Arbitrating Under SHIAC's New China (Shanghai) Pilot Free Trade Zone Arbitration Rules

6월 16, 2014

 

Introduction

Following the establishment of the China (Shanghai) Pilot Free Trade Zone (“FTZ”) in August last year, the Shanghai International Economic Trade Arbitration Commission (SHIAC) (the former Shanghai Sub-Commission of CIETAC) formed the China (Shanghai) Pilot Free Trade Zone Court of Arbitration in October 2013 and more recently launched its China (Shanghai) Pilot Free Trade Zone Arbitration Rules (“FTZ Rules”). The FTZ Rules, which cater to the resolution of disputes in connection with the FTZ, came into effect on 1 May 2014. In an attempt to distinguish itself from other domestic arbitration institutions and align its rules with those from leading arbitral institutions such as the HKIAC, SIAC and ICC, the FTZ Rules have introduced a number of bold and innovative features.

In parallel with these developments, the Shanghai Second Intermediate People Court (“2IPC”) was designated by the Supreme People’s Court of the PRC as the court responsible for dealing with court applications and appeals arising out of arbitrations administered by the SHIAC under the FTZ Rules. To further facilitate the development of arbitration within the FTZ, the 2IPC, in accordance with the PRC Arbitration Law and Civil Procedure Law, published the Certain Opinions Regarding the Application of the China (Shanghai) Pilot Free Trade Zone Arbitration Rules (关于适用《中国(上海)自由贸易试验区仲裁规则》仲裁案件司法审查和执行的若干意见) (“Certain Opinions”) on 5 May 2014. The Certain Opinions provide legal support for the innovative features under the FTZ Rules (to the extent compliant with PRC laws) and also set out the relevant court procedures, guidelines and timelines for the conduct of enforcement and other ancillary court applications arising from arbitrations under the FTZ Rules.

The following section will highlight some of the key features under the FTZ Rules.

Features under the FTZ Rules

Scope of Application

The FTZ Rules apply where (i) parties have agreed to refer their disputes to SHIAC, and (ii) either (a) opted to apply the FTZ Rules (or for the arbitration to be conducted at or administered by the China (Shanghai) Pilot Free Trade Zone Court of Arbitration) or (b) where the parties, subject matter of the dispute or the legal facts that lead to the establishment, change or termination of civil and commercial relationships are in connection with the FTZ (Article 3).

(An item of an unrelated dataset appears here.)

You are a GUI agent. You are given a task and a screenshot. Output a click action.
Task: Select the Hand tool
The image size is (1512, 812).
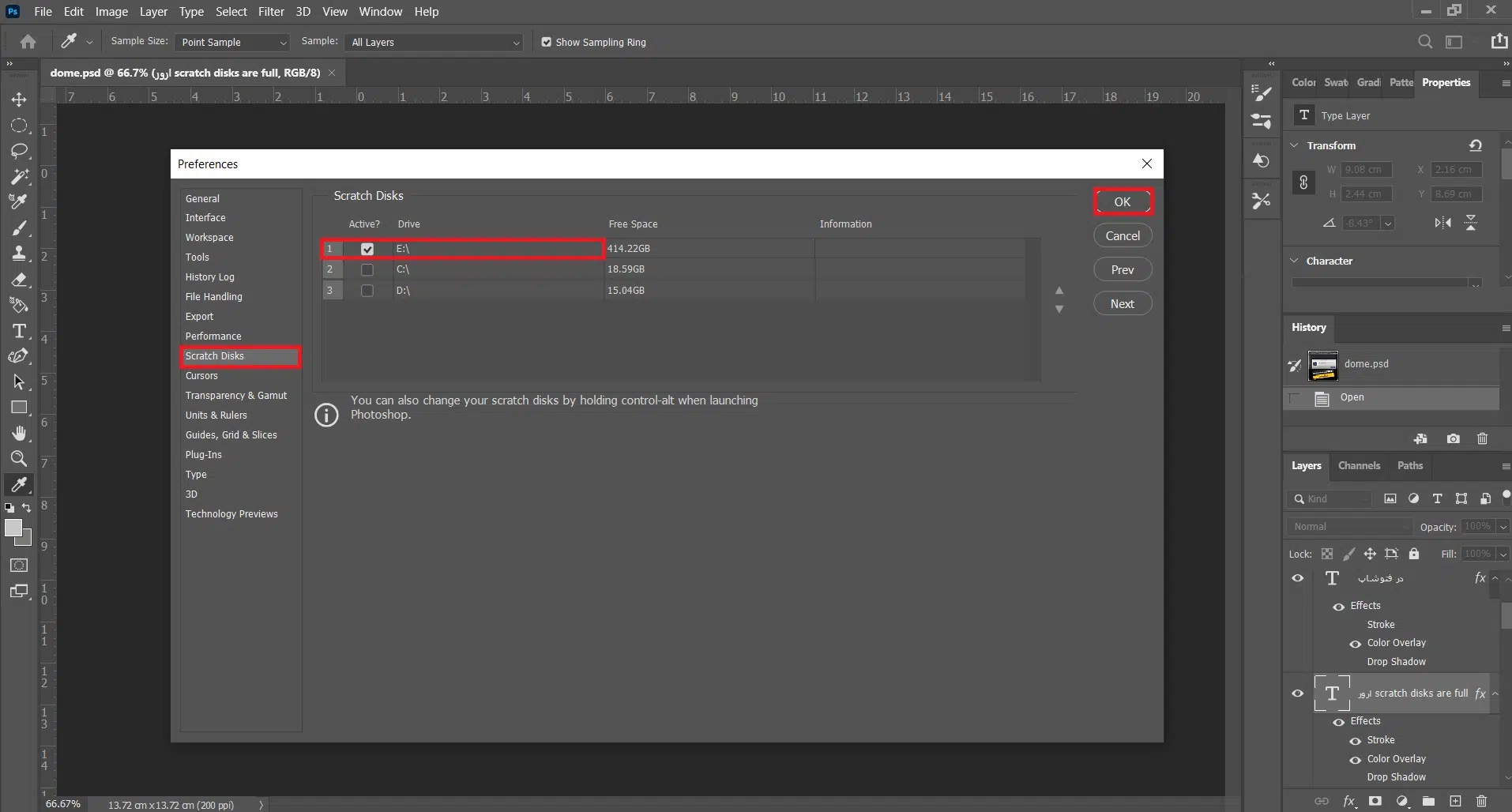19,434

Interim Measures and Emergency Arbitrator

The FTZ Rules offer a comprehensive suite of interim relief measures under Article 18, which provides for mandatory injunctions in addition to the preservation orders (of property and evidence) traditionally available under PRC law. The FTZ Rules also offer pre-arbitration interim measures (Article 19), interim measures after the constitution of the tribunal (Article 20) and the opportunity to apply for interim measures before an emergency arbitrator (“EA”) during the period between the acceptance of a case and the constitution of a tribunal (Article 21). The references to pre-arbitration interim measures and mandatory injunctions acknowledge and respond to changes in the relatively new PRC Civil Procedure Law (2013) which now allows applications for property and evidence preservation as well as mandatory injunctions even before the commencement of arbitration.

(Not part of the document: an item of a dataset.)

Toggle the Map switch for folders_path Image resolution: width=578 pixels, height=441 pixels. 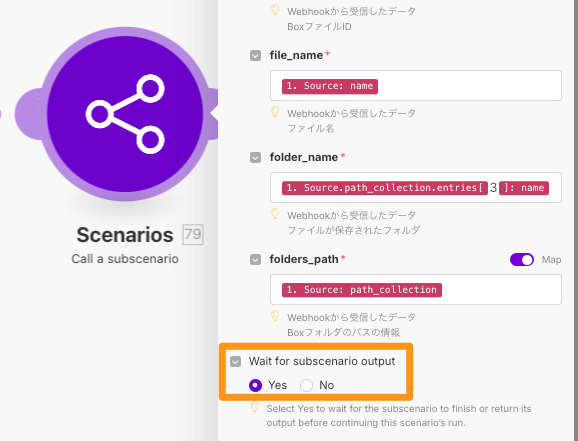(522, 260)
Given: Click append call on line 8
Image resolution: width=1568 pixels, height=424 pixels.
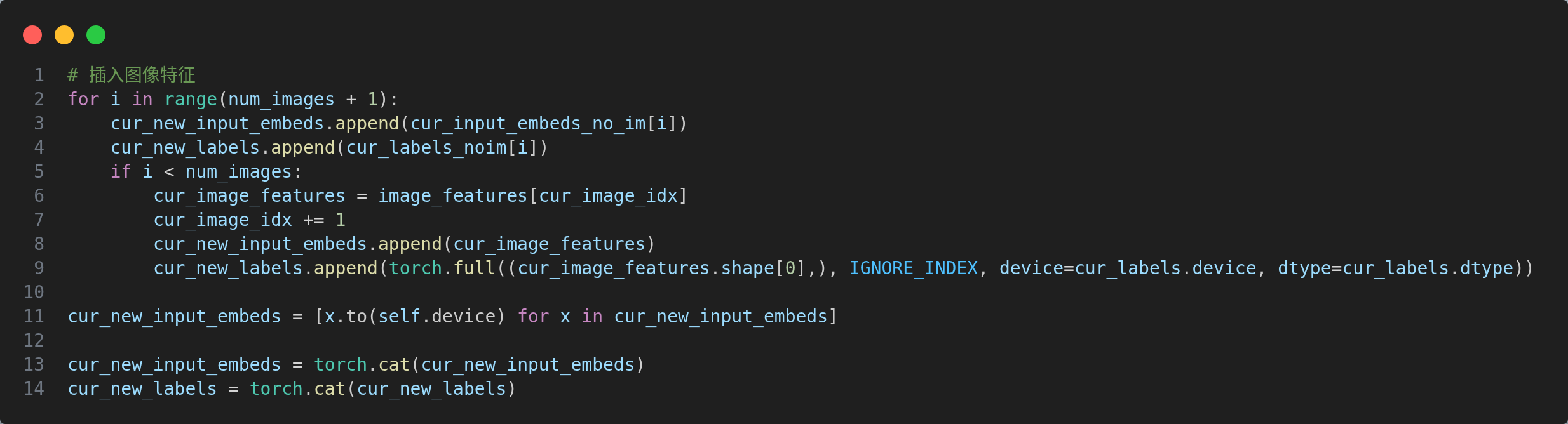Looking at the screenshot, I should (410, 244).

More importantly, although the same types of interim relief are also available to parties arbitrating under other arbitration institutions in the PRC (such as CIETAC), an application for interim relief in an arbitration under the FTZ Rules would be determined by the 2IPC on a fast track basis compared to the timing requirements under the Civil Procedure Law. Pursuant to Article 6 of the Certain Opinions, the 2IPC is committed to issuing a decision on an application for conservatory measure(s) within 24 hours of acceptance. This is half the time stipulated under Article 101 of the Civil Procedure Law which requires the relevant court to issue a decision within 48 hours of accepting the application.

The FTZ Rules are the first set of arbitration rules in Mainland China to introduce the EA regime, which would allow parties to seek urgent interim relief without recourse to the courts. While this would appear at first blush to revolutionize PRC arbitration, a closer examination of the FTZ Rules reveal inherent limitations which would likely damper expectations.

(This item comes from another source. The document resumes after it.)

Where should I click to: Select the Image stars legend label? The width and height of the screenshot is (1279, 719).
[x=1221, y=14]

The first of these limitations is set out at Article 22 which states that the emergency tribunal shall only render its decision “in accordance with the relevant laws in the jurisdiction where the interim measure(s) is sought”. Accordingly, the EA regime only applies to arbitrations seated outside the PRC as the Civil Procedure Law still requires any application for interim measures within the PRC to be made through the courts. As such, until changes are made to the Civil Procedure Law, the EA regime is likely to be of assistance only to parties seeking enforcement of emergency relief outside the PRC and in jurisdictions that recognize such relief.

Secondly, there may be difficulties in ensuring a swift constitution of the emergency tribunal under the FTZ Rules. Under Article 21 of the FTZ Rules, a party can only apply for emergency relief after its case has been “accepted” by the SHIAC. Following such acceptance, it is only upon receipt of a party’s application to appoint an emergency arbitrator and “within 3 days of completion of all formalities” that the Chairman of the SHIAC shall appoint an emergency arbitrator from its Panel of Arbitrators. By contrast, the time periods for the appointment of an emergency arbitrator under the SIAC, HKIAC and the ICC Rules would likely take less time. The ICC Rules allow for an application for emergency relief to be made even before the submission of a request for arbitration while the SIAC and the HKIAC Rules contemplate that such an application may be made concurrent with or following the filing of a notice of arbitration. These offshore arbitration rules further contemplate the formation of an emergency tribunal between 1 and 2 days upon receipt of the application for emergency relief.

Evidential Rules

PRC arbitrations tend to follow an inquisitorial (rather than adversarial) approach to the conduct of proceedings as Chinese arbitrators will generally rely on or make reference to the procedures set out in the Civil Procedure Law. Article 44(4) of the FTZ rules provides that “where the parties have agreed on matters or rules relating to evidence, the parties’ agreement shall prevail except where such agreement is inoperative”. The introduction of Article 44(4) therefore allows parties to an arbitration under the FTZ Rules the autonomy to adopt other internationally recognized evidential rules, e.g. the IBA Rules on the Taking of Evidence (which are commonly adopted in international arbitration). This will likely appeal to foreign parties and their counsel who are less familiar with the evidential rules and approach employed in a typical PRC arbitration.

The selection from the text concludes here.